Theatre in Farmington, Michigan, US

The historic Farmington Civic Theater is located in downtown Farmington, Michigan. The theater opened in 1940 and is still in operation. The Civic is a historical site.

==History==

The Farmington Civic Theater was constructed in 1939/1940 and officially opened September 20, 1940. The movie theater was built on the site of a vacant A&P Supermarket, which was torn down to make way for the new theater. The property was owned by Louis Rose (Louis Rose Builders-Detroit). He was also primarily responsible for the construction of the new building. The plans called for Associate Theatres Inc. to operate the movie business operations. The company operated a string of movie houses throughout Detroit and Michigan at the time. Edward Hohler became the Manager of the Civic Theatre and stayed on when the business was taken over by Community Theaters in 1943. Hohler, who died in 1989, purchased the business in 1951 and remained manager until his son Gregory took over in 1973. Greg Hohler purchased the theater building from the Louis Rose estate in 1989. He made a number of investments in the theater until its sale to the City of Farmington, Michigan in 1999. This included closing the theater for the first time in its history for a five-week remodeling. The balcony became the upstairs theater.

In 1999, the City of Farmington bought the Farmington Civic Theater from the Hohler family. The Hohler family had operated the theater since its 1940 opening. Right after purchasing the theater, the City renovated, adding new seating, a new roof and updated the lobby, concessions area, and restrooms.

==Now==
The Farmington Civic Theater has a blade marquee and facade in shades of red and off-white. The main floor seats 273 while the upper theater seats 132. Seating in the upper theater is “stadium seating” style auditorium. Effective September 17, 2021, the theater changed its operations from showing intermediate and second-run movies to showing first-run movies.

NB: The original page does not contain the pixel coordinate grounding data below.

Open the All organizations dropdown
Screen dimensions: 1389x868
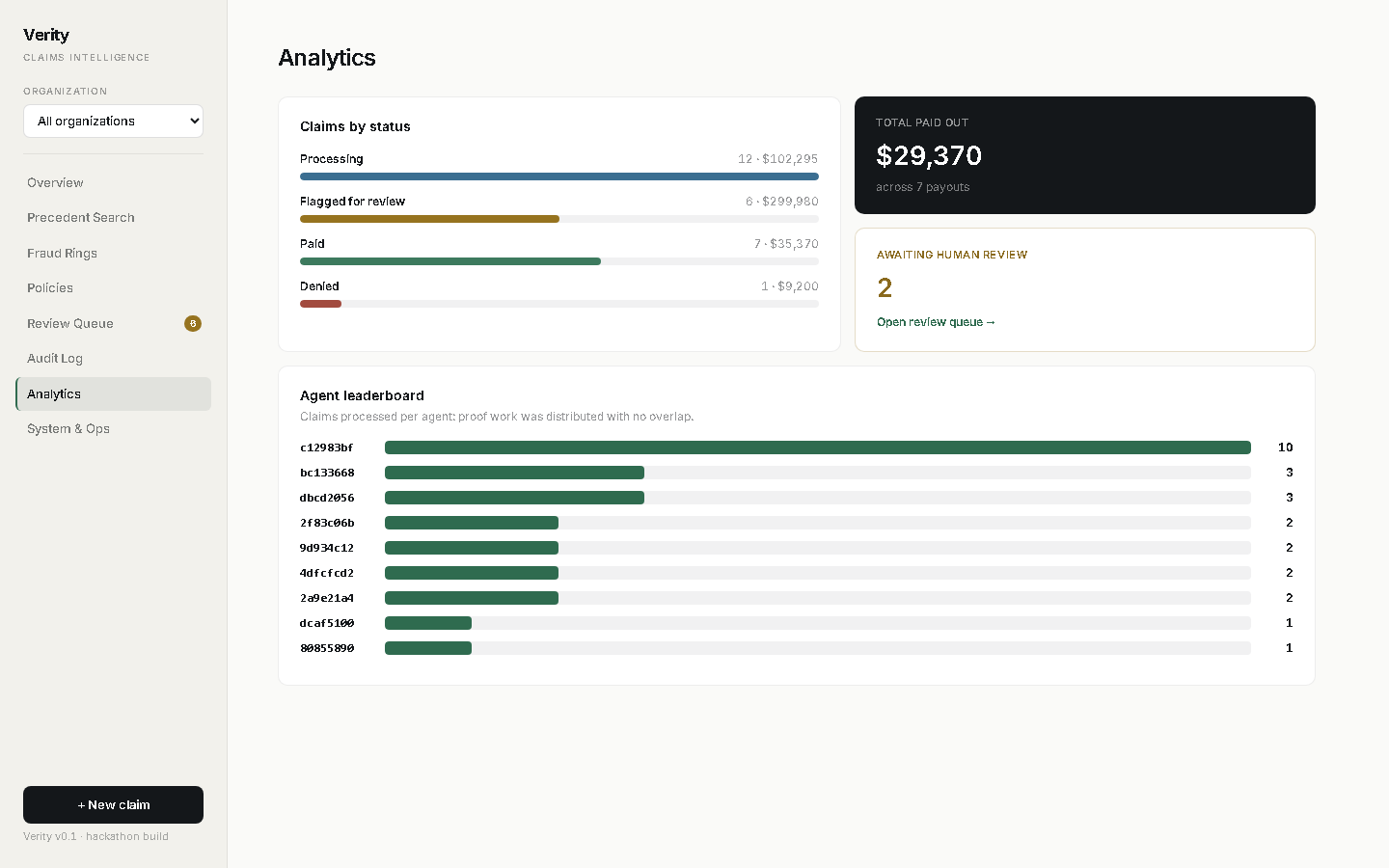pos(113,121)
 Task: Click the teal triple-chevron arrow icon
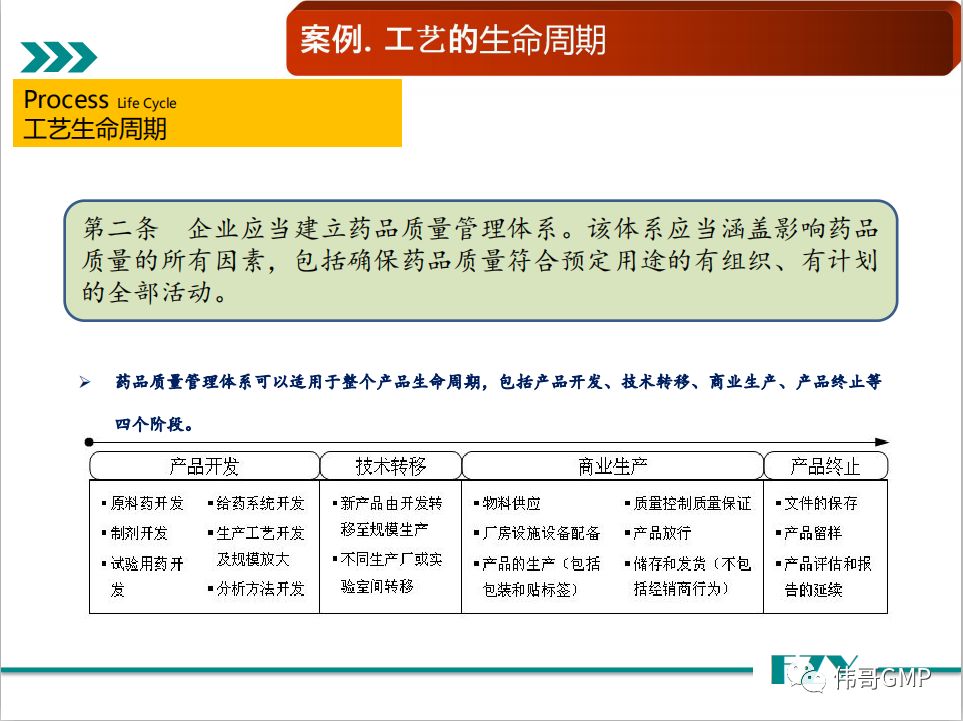coord(59,57)
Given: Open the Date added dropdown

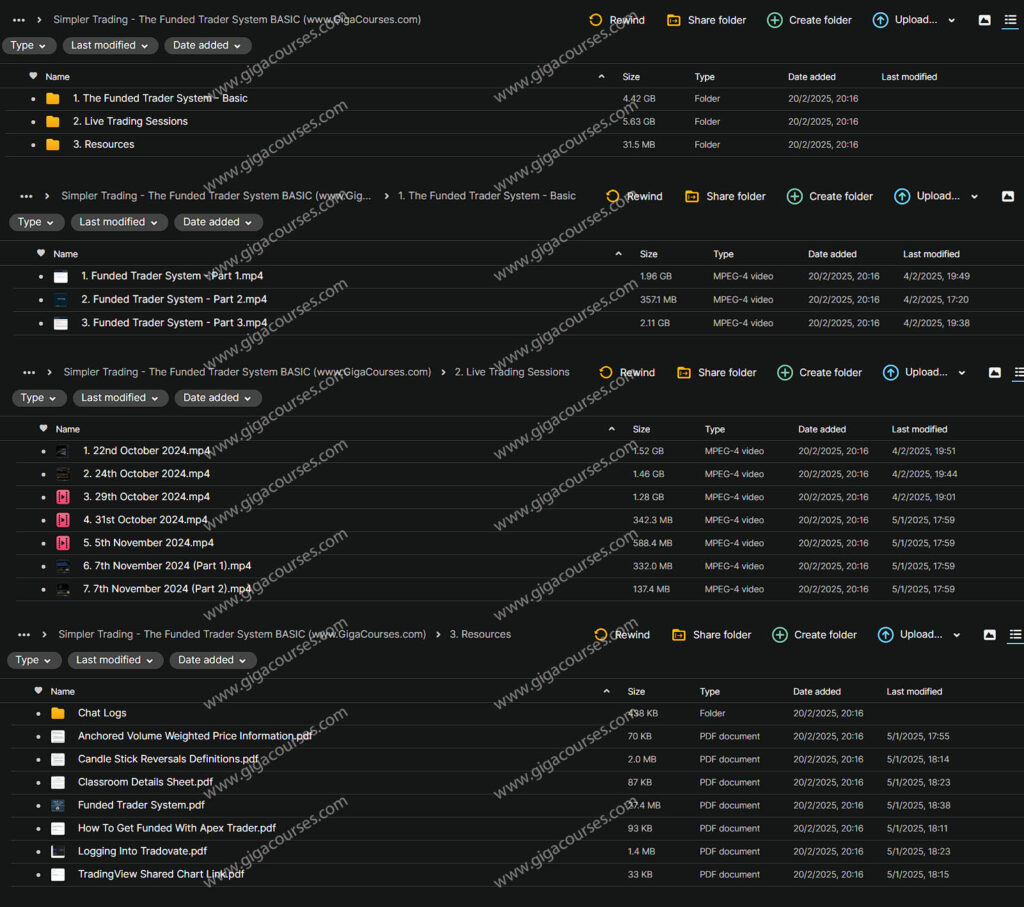Looking at the screenshot, I should (207, 45).
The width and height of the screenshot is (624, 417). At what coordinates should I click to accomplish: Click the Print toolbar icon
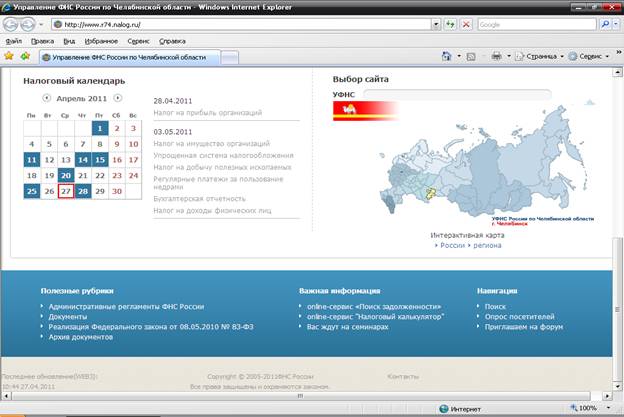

The theater removed 35mm projectors and older technical equipment in July 2013 and converted to digital projection with Dolby Surround 7.1.

==Location==
The Farmington Civic Theater is located at 33332 Grand River Avenue in Farmington, Michigan. It is just east of the Farmington Road and Grand River Avenue intersection in Downtown Farmington. Surrounding the Civic are over 150 stores, restaurants and shops. It is also located just 10 minutes away from 12 Oaks Mall in Novi, Michigan. The theater is less than 30 minutes from Detroit.